Jez Higgins

Freelance software generalist
software created
extended or repaired


Older posts are available in the archive or through tags.

Feed

Follow me on Twitter
My code on GitHub

Contact
About

Friday 09 August 2019 The Forest Road Reader, No 2.22 : STinC++ - copy

Software Tools in Pascal starts off pretty gently. The first program Kernighan and Plauger present is copy, which copies its input to its output. The seemingly trivial nature of this task allows them in introduce how they write and present their code - without getting into detail they mention how they cope with different Pascal implementations on different platforms, the general structure of they adopt, and so on. In particular they introduce primitives - functions that interface to the outside world. The two primitives they introduce first are getc and putc which, respectively, read a character from and write a character to somewhere,

an interactive terminal or some secondary storage device like a disk.

These primitives, of which they build up a fair library over the course of the book, are how they make their Pascal portable across platforms. These days, we take that kind of thing for granted as part our language standard library.

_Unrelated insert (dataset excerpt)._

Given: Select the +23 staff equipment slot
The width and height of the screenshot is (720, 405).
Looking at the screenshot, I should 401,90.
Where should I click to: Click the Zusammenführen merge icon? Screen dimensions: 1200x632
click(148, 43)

After this preamble they present their program, or at least part of it

copy.pas
procedure copy;
var
    c : character;
begin
    while (getc(c) <> ENDFILE) do
        putc(c)
end;

They explain

First, and most obvious to people who have used Pascal before, is that this is not a complete program - it is just a procedure. So it needs some surrounding context before it can actually do anything for us. We intend to present all of our programs this way …​ so we can better focus on the essential ideas.

They do then present the whole program with the procedure in context, and talk it through. They conclude this initial section with a reason why this isn’t as trivial a program as it might appear.

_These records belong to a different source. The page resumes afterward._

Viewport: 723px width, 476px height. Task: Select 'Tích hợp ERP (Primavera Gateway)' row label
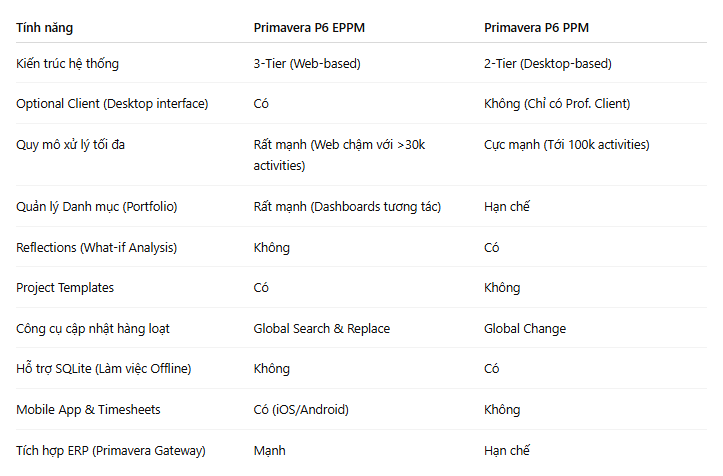[x=111, y=450]
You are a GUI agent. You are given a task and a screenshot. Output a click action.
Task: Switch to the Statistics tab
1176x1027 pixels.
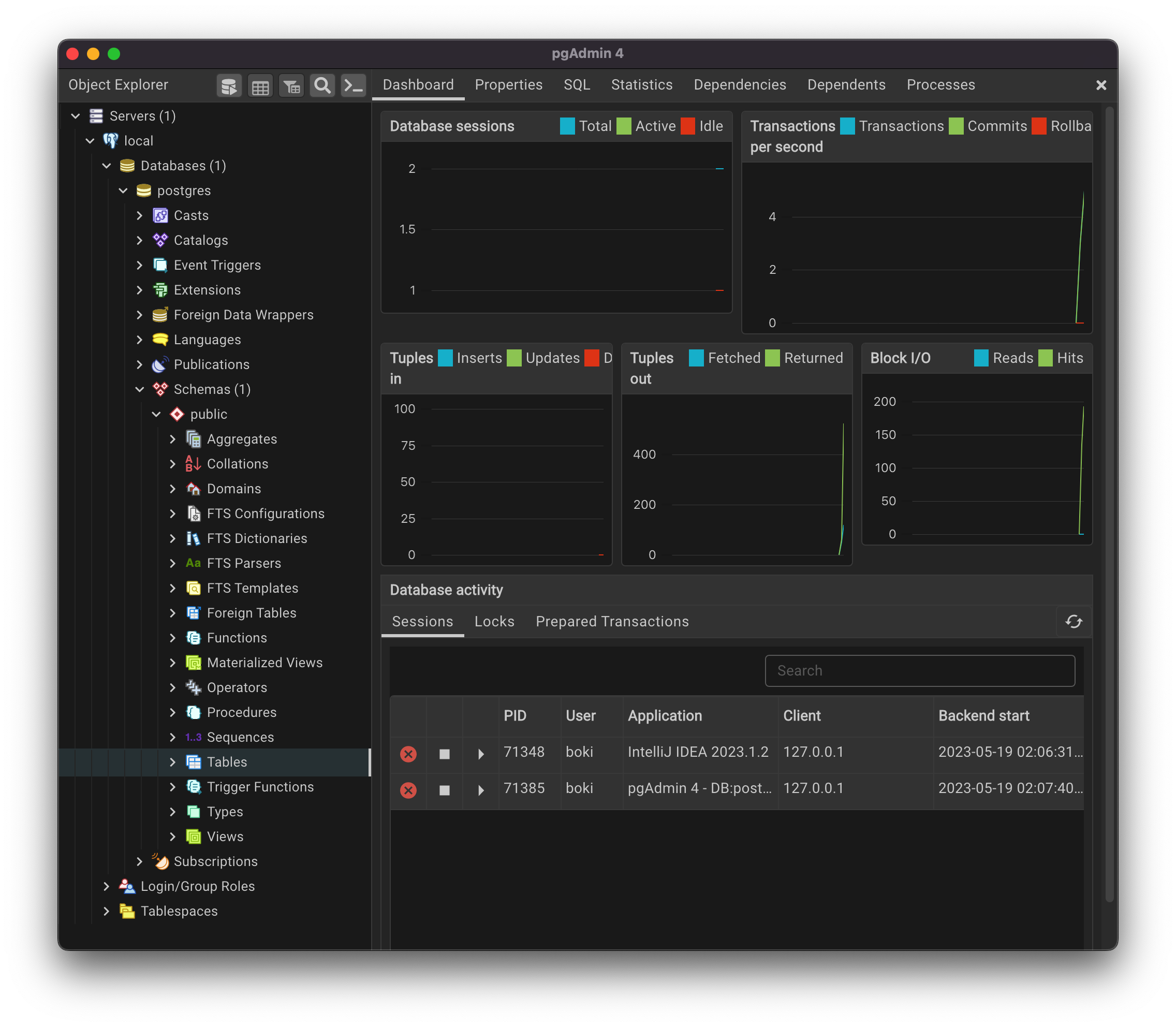pos(641,85)
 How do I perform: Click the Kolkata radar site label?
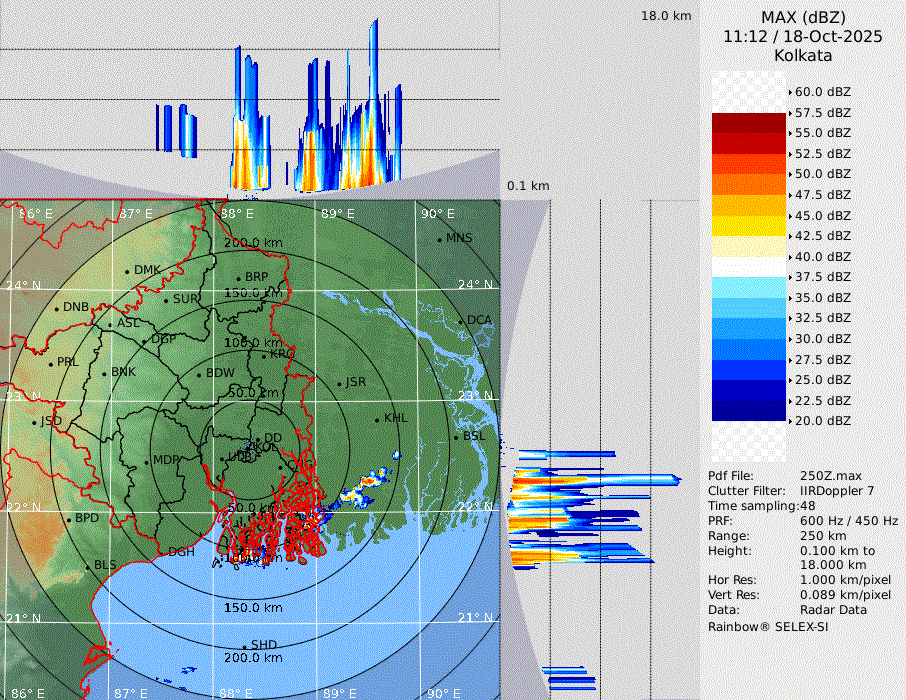click(803, 55)
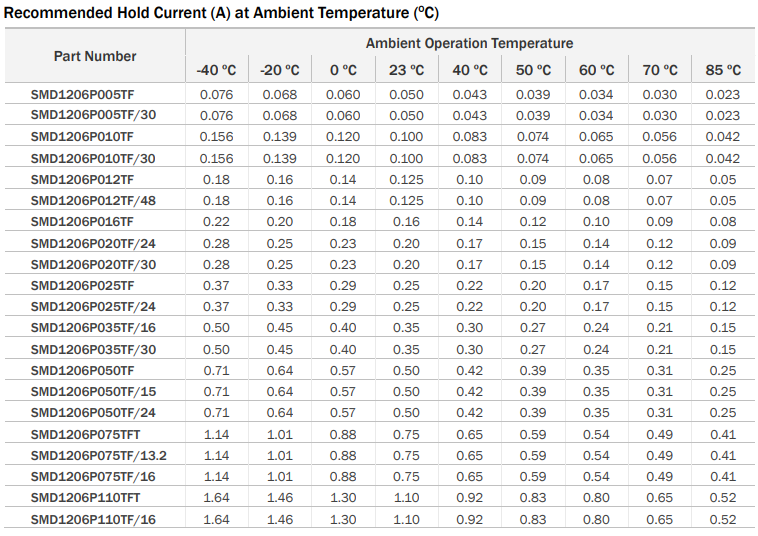This screenshot has width=758, height=536.
Task: Click the 0.125 value for SMD1206P012TF
Action: point(406,179)
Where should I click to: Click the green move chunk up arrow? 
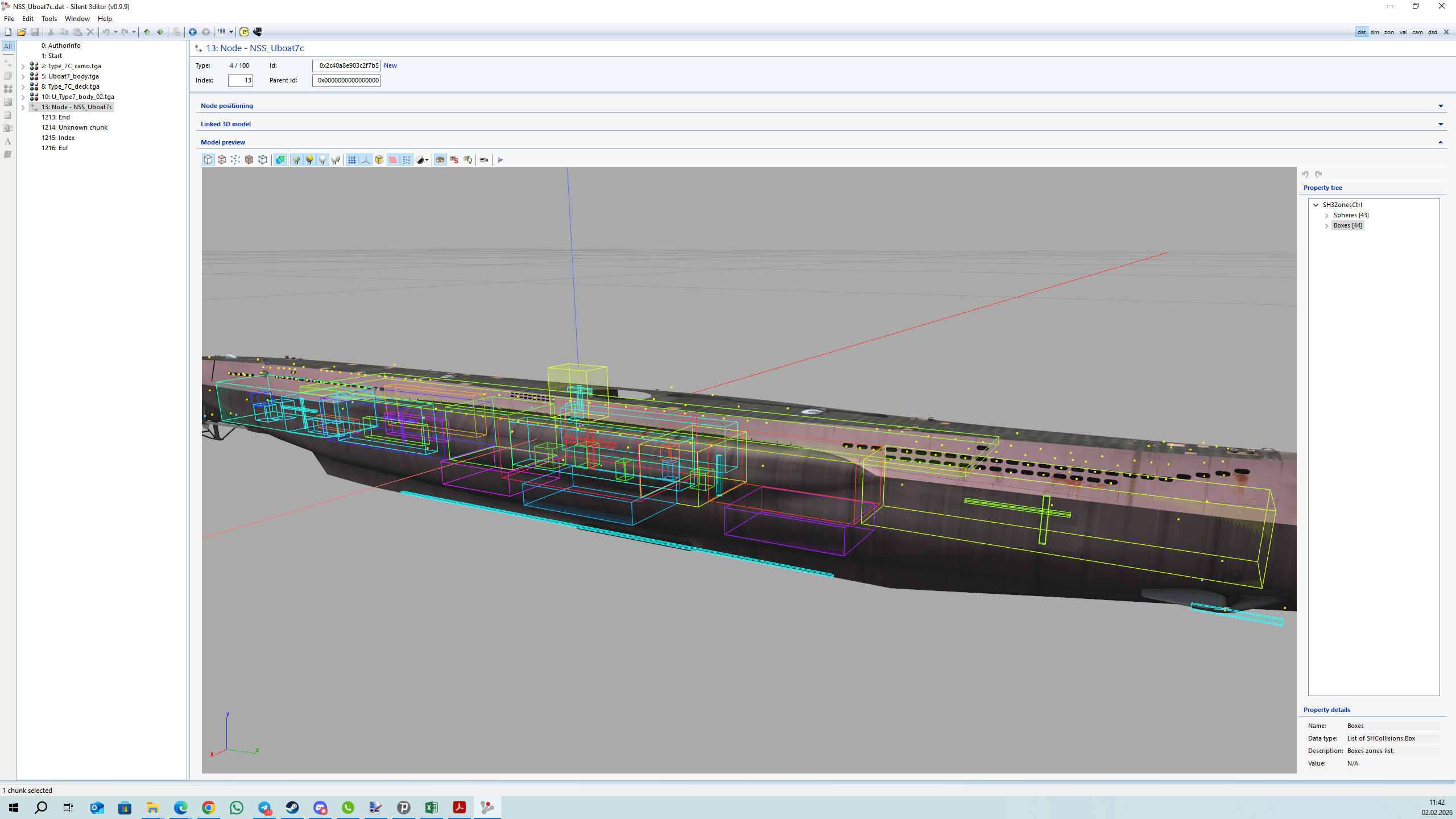click(x=147, y=32)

When you encounter a new language, a new operating environment, or just a new way of doing business on a computer, the first hurdle to clear is learning how to run a program. You must master, perhaps: logging on to the computer, creating files with the editor, running the compiler and/or linker, modifying files with the editor, and invoking the program you’ve finally built! With all these potential problem areas, the last thing you need is a complex program to contribute troubles of its own.

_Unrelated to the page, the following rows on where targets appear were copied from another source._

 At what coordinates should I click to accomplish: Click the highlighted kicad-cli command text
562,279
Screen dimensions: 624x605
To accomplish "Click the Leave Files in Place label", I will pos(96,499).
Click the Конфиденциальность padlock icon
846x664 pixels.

The primitives getc and putc come, of course, more or less directly from C’s getc/getchar and putc/putchar. It would be tempting to cast this program directly into C++ by substituting begin and end for a pair of curly brackets and having done with it.

void copy() {
    int c;
    while ((c = getchar()) != EOF)
        putchar(c);
}

Tempting, but lazy.

Does this actually work? Well, by inspection it looks like it should, but because getchar and putchar are tied to our standard input and output (as we call our interactive terminal or some secondary storage device these days) we’d have to run the program to actually test it. Running a whole program to test it is tedious at best, even for a tiny program like this. Perhaps I can raise the level of abstraction a bit, and make it a little easier to test.

void copy(std::istream& in, std::ostream& out) {
    int c;
    while ((c = in.get()) != EOF)
        out.put(c);
}

Now I can copy from any istream (which could be standard input, a file, something in memory, almost anything) to any ostream ((which could be the console, another file, somewhere in memory, almost anything). Nice. We can throw a little test wrapper round that, poke some known inputs through it, check the right thing comes out.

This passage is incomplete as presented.